Today, 30 September, marks another of the landmark New York City parades, even if no one remembers it anymore: it was one this day 114 years ago that the masses turned out to salute Admiral George Dewey after his victory at the the Battle of Manila Bay. Masses is the correct word; a full two million people lined the streets to pay their respects. It was not just New Yorkers either; as the stereograph above shows people came from across the country. John Philip Sousa’s band led the procession.

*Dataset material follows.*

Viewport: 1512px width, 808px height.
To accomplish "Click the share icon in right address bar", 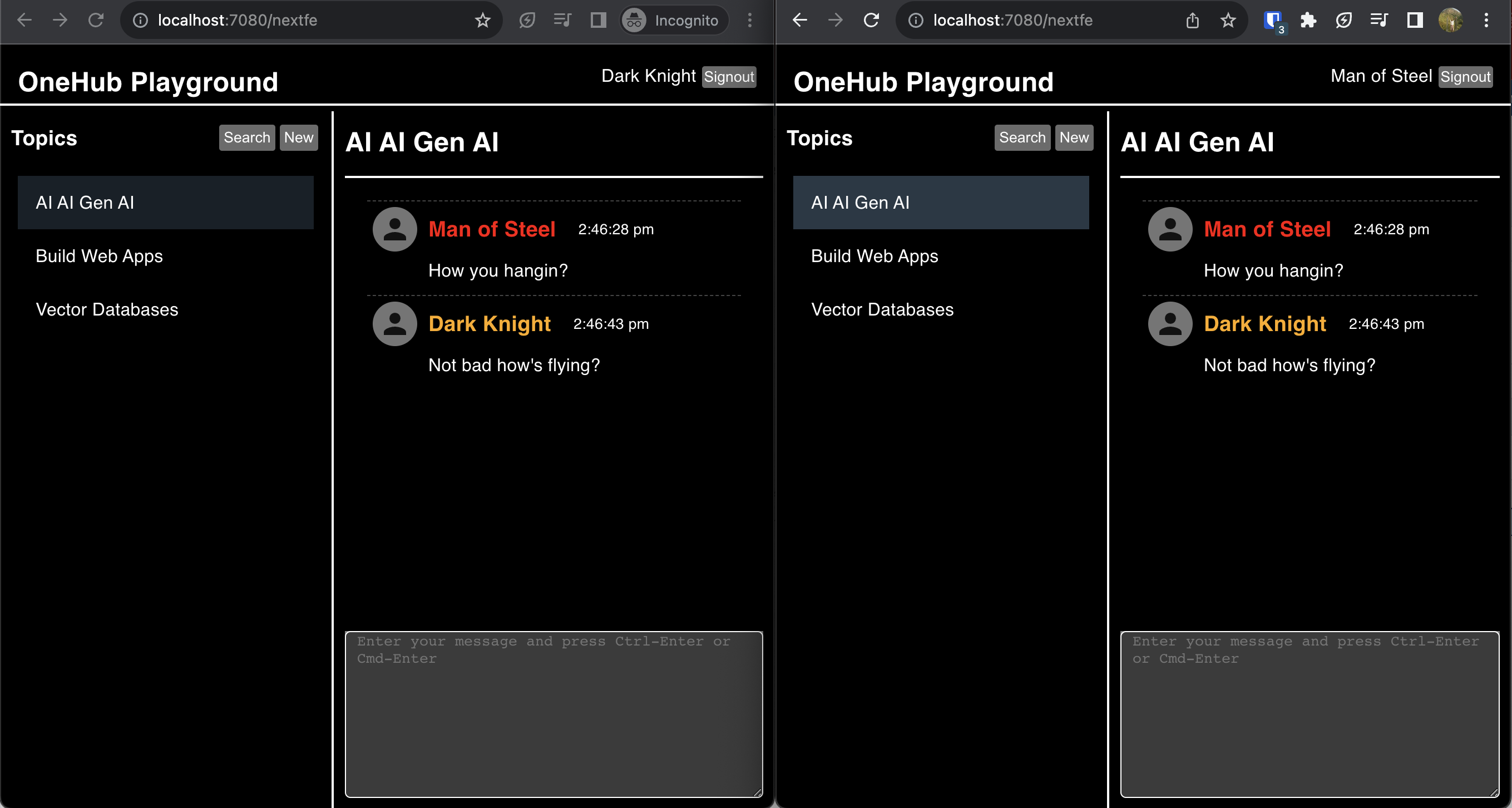I will pos(1192,21).
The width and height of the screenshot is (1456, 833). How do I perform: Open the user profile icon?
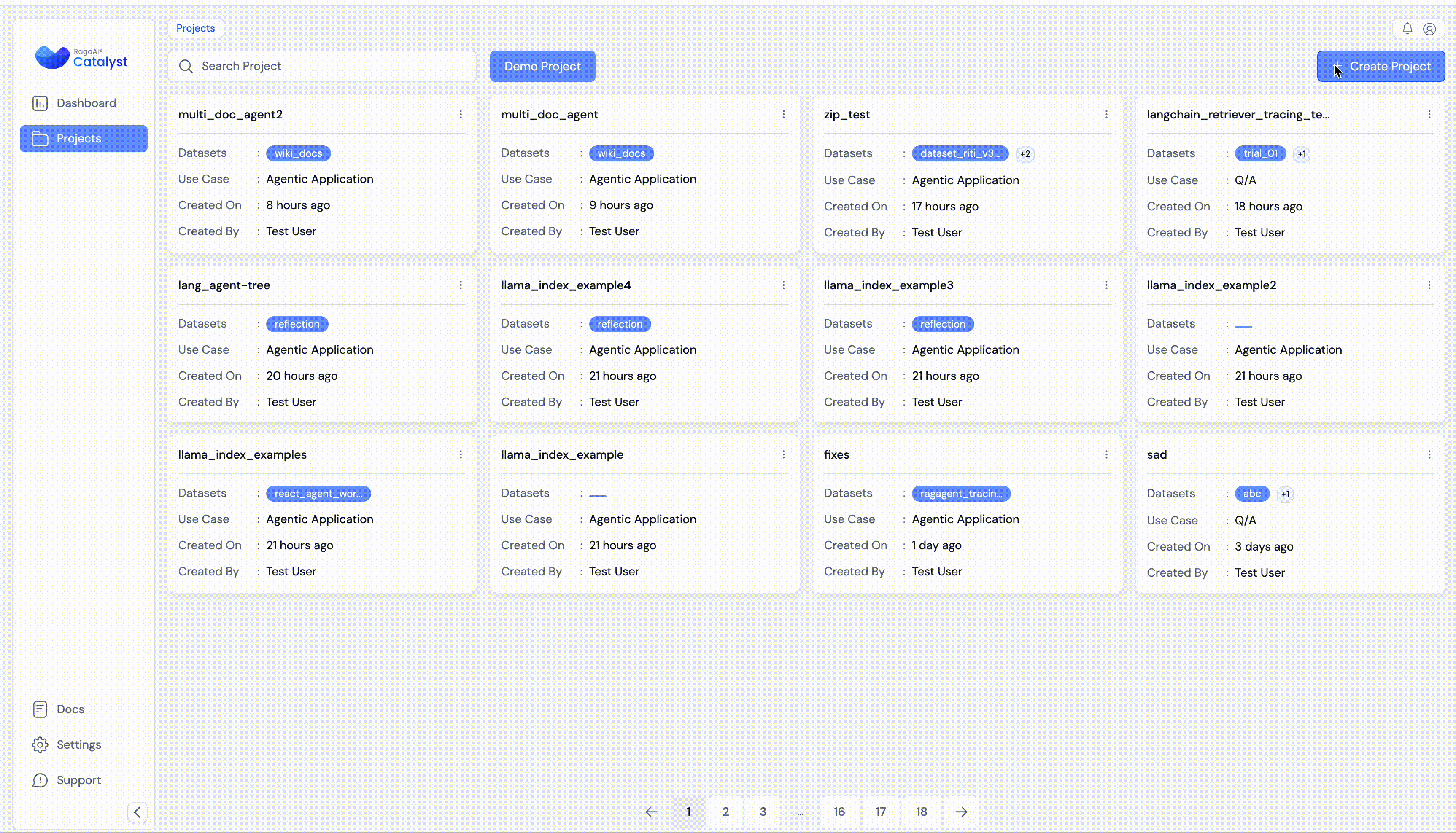1429,29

Teddy Roosevelt understood the importance of these types of gatherings. He had, after all, witnessed Lincoln’s funeral procession from his bedroom window as a young boy. Dewey’s most prominent admirer was the Rough Rider himself. Teddy had ridden the popularity he had earned on San Juan Hill the year before all the way to the governors mansion in Albany. Roosevelt had good reason to be in Manhattan for Dewey’s moment in the sun; it was his machinations as Assistant Secretary of the Navy that had put Dewey in charge of the Asiatic Squadron to begin with. Admiral Dewey, aboard the Olympia, unexpectedly arrived in New York City two days early, and was left to cool his heels on the ship, which he seems to have taken in stride. It was a Who’s Who of prominent military men, including Wesley Merritt and Nelson Miles. For whatever reason the Grand Army of the Republic did not officially send a contingent, though Oliver O. Howard did organize a few thousand old soldiers, including members of Duryea’s Zouaves, to march.

These are the types of stories I am looking forward to telling when I start at the Theodore Roosevelt Birthplace in October.